Взрослый, беременный, он по-прежнему боялся родителей…
Благо суетиться не стал, даже когда до него донеслось:
— Откуда здесь запах кофе?!
— И не только. А говорят, у беременных нюх обостряется, — после этих слов дверь в спальню со скрипом открылась, и Альфельд, не снявший ни заляпанные грязью ботинки, ни серое пальто с высоким воротом, хмыкнул: — А ты говорил: «Не посмеет на него, брюхатого, вскочить». Вот тебе и не посмел…
Тоскливо жили Левицы, нечего сказать! Судя по всему, они трахались только в течку.
Эвко определённо уродился не в них.
— Да уж, сынок у нас… — Ланко заглянул в спальню. — Мало беременности невесть от кого…
Этого Вельес стерпеть не смог. Даже ощутил, как дрогнула и напряглась верхняя губа, а из горла был готов вырваться рык.
— Какой, ну?! — выпалил он. Спустив ноги с пола, резко поднялся. Руки сжались в кулаки. — Страстный — вы это хотели сказать?!
— Тише! — Ланко, подняв руки вверх, попятился. — Не надо, чтобы соседи узнали и шушукались.
Сухарей Левицев беспокоило, что скажут соседи… А ещё горожане распускали слухи, будто сёла — это рассадник сплетен. Селянам до горожан по части выдумок ой как далеко.
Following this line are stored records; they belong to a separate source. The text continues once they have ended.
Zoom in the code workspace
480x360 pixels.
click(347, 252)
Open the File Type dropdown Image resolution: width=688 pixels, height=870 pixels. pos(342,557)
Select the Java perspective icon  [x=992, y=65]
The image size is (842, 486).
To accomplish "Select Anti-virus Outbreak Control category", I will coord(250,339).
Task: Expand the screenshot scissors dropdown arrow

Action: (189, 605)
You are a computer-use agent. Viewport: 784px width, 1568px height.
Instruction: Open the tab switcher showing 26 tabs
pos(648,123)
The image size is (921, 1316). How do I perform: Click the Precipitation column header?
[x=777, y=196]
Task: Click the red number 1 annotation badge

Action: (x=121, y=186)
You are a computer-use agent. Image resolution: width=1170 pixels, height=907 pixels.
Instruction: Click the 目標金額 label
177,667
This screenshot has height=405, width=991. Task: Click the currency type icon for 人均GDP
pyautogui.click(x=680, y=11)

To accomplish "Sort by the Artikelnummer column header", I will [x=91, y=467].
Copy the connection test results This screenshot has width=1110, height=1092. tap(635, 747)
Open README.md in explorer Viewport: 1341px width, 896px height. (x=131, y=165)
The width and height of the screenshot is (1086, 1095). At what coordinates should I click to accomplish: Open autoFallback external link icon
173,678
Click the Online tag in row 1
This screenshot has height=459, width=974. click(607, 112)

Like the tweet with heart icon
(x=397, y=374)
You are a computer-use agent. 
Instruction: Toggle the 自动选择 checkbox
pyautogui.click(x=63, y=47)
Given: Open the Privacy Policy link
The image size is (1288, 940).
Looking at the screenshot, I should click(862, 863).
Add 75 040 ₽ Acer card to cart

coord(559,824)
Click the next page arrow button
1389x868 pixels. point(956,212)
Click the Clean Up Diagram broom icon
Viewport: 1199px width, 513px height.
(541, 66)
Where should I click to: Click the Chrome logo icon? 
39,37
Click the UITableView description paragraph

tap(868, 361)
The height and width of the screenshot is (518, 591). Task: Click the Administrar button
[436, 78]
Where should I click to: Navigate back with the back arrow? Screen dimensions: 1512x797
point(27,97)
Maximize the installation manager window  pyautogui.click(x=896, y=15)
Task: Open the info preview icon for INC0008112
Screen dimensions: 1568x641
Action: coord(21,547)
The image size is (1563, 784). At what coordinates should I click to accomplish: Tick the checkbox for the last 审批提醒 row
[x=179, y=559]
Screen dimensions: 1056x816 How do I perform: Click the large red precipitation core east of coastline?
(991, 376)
Увозить Эвко из этого змеиного гнезда, и как можно раньше, мелькнула мысль.
— Предлагаю успокоиться, — сдался Альфельд. Глядя на Вельеса холодными серыми, похожими цветом с Эвко, но всё же другими глазами, он добавил: — Хоть какое-то, но слабое оправдание этому разврату — то, что ты берёшь Эвко замуж, иначе…
Что должно последовать за «иначе», гадать не хотелось, к тому же ответ очевиден. Ничего бы не последовало, ни-че-го, не считая упрёков и попыток внушить собственному сыну, что испытывать страсть — постыдно.
Когда Левицы удалились, Вельес отправился курить. Приведя чувства в порядок, он отворил дверь балкона…
…и сразу же услышал упрёк:
— Будешь утверждать, что не пил?! Здесь две чашки. Хоть бы удосужился вымыть до того, как прыгнуть в постель!
Доведут Эвко до ручки собственные родители, если Вельес его не увезёт отсюда.
Решительно отправившись в сторону кухни, он сел напротив не успевшего обрядиться в домашний свитер Альфельда и, глядя в серые, как зимнее небо, глаза, бросил:
— Теперь я предлагаю решить всем вместе прямо здесь и сейчас, где и когда состоится наша свадьба!
…чтобы сраные интеллигенты больше не посмели решать за сына, что тому пить и когда заниматься любовью.